Papa, je t’en prie… Je t’en supplie… Reviens-moi ! Que serai-je sans toi ?
Par conséquent, je pris de conscience ce fait horrible que pouvait être l’abandon et m’installai face à ton canapé, le fixant et me disant que tu rentrerais comme tu réapparaissais toujours. Tu ne risquais pas ta vie avant, tu inventais des excuses, tu mentais pour notre sécurité, mais jamais ton existence n’avait été compromise de la sorte. Jamais, tu n’avais encore été poussé à réagir sans raison. De quoi étais-tu capable de réaliser alors que je m’imaginais ton retour sous un torrent de larmes, bien que destructeur ? Que pouvais-tu accomplir concrètement ?
— Taylor…
Je me voyais t’écouter m’appeler, t’ouïr me dire que tout se finirait bien, que tout gisait d’une simple mise en scène pour un numéro en outre inconnu. Toutefois, je l’entendais résonner dans la totalité de mon esprit.
— Taylor… Il reviendra, ce n’est que de passage…
Mais cette voix n’était aucunement la tienne, Papa, elle ne t’appartenait pas. Elle apparaissait comme celle de ma mère, comme celle de la femme que tu as laissée derrière toi, comme unique barrière de sécurité entre nous. Entre toi et moi, entre un père et sa fille. Mais, dire que toute cette histoire ne serrait qu’un passage, je ne pouvais y croire, toute cette guerre interne et civile ne pouvait être une fable ; elle durera longtemps, bien trop ad vitam æternam pour que tu puisses m’observer grandir et devenir une dame. Je ne serai sans doute plus la même lorsque tu entreras dans notre maison. Je ne serai plus cette petite fille que tu avais aimé regarder s’épanouir, je serai toute autre. Je t’aurais perdu, et il sera trop tard pour nous revoir comme jadis, pour ressusciter ce que nous vivions. Était-ce cela le prix à payer pour échapper à l’injustice que nous refourguait la suprématie ? Si oui, cela était illégitime.

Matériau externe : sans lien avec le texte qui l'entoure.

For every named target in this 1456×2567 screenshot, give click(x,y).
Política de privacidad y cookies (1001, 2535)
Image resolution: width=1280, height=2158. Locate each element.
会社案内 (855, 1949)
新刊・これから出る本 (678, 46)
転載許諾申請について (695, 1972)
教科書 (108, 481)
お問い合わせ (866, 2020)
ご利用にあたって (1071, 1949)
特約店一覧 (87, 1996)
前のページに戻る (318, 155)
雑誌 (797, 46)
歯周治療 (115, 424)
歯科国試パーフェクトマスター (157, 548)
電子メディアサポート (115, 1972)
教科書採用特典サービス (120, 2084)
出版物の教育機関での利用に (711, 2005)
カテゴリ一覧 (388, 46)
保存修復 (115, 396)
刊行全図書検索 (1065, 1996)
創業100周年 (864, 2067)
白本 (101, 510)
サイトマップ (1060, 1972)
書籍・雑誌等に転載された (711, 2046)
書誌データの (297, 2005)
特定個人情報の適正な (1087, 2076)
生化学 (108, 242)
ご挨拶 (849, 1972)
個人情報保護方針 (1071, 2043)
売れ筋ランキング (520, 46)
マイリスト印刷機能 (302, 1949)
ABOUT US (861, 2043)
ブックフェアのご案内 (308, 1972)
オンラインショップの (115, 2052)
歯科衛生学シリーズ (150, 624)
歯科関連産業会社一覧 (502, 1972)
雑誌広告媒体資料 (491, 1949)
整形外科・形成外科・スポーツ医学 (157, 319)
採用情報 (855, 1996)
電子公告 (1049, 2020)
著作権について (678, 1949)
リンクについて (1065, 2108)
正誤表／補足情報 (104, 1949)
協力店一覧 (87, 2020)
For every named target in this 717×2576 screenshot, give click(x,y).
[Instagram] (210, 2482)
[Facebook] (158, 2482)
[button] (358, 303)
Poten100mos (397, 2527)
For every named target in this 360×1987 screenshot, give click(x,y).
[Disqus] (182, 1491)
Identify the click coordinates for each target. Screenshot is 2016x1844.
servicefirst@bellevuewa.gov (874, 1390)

Et pourtant, je ne pouvais pas attribuer la faute sur toi ni sur tous ceux qui ont cherché à nous défendre ; car Dallan Blackwave avait tout fait pour que cette société soit perfectionnée, elle l’aurait été, maintenant, elle n’est plus que vestiges d’un passé. Une époque à présent révolue. Papa, si tu reviens, prends avec toi ces personnes disparues, emprisonnées ou autre.
— Taylor, je t’en supplie, réponds-moi !
— Maman… Je vais bien… C’est que cela est si injuste...
— Je le sais, ma puce, cependant, tu sais parfaitement que cette confrontation sera pour nous tous, une sorte de mise à jour sur nos comportements...
— Mais, cette épreuve, cette endurance que nous devons subir n’a pas de sens ! Voldemort appartient au passé, dès lors pour quelles raisons vouloir recommencer ? N’y a-t-il pas déjà eu assez de pertes humaines lors de toutes ces guerres d’antan ? N’y a-t-il donc pas de réelle valeur pour la paix ? La sérénité doit-elle uniquement se faire sur la suprématie d’une espèce ? La race humaine doit-elle véritablement faire des distinguos entre les sorciers et les moldus, entre les diverses religions, entre les différentes couleurs de peau ? Non, Maman ! Avant, tout ce chaos, avant toutes ces colonisations, tous résidaient en harmonie, tous croyaient et respectaient les cultures des autres êtres vivants, et l’on ne chassait pas les minorités ! Aujourd’hui, il n’y a que cela ! Des guerres, des prises de territoire, tout cela parce que des abrutis veulent l’autorité ! Un pouvoir tellement puissant, qu’ils ne font que détruire et s’endommager intérieurement ! Personne n’est parfait, mais personne ne mérite d’être mis bien plus bas que la terre ! PERSONNE ! Et si, des gens sont incapables de comprendre cela, je suis certaine du fait que je perdrai mon père, tandis qu’aucun de nous ne l’avait demandé ! Et c’est cela qui est injuste ! Le pouvoir ne sert à rien d’autre que de détruire ! Alors, je suis d’accord que la prérogative sans résistance n’engendrera pas un compromis d’harmonie, mais…
Je me coupai de mon propre monologue, analysant chaque réaction de ma mère. Elle affichait la surprise, elle n’était plus qu’une personne incrédule face à mes paroles. Peut-être ne me croyait-elle pas, mais que pouvais-je bien en faire de cette incompréhension, car je ne voulais qu’une chose : fuir.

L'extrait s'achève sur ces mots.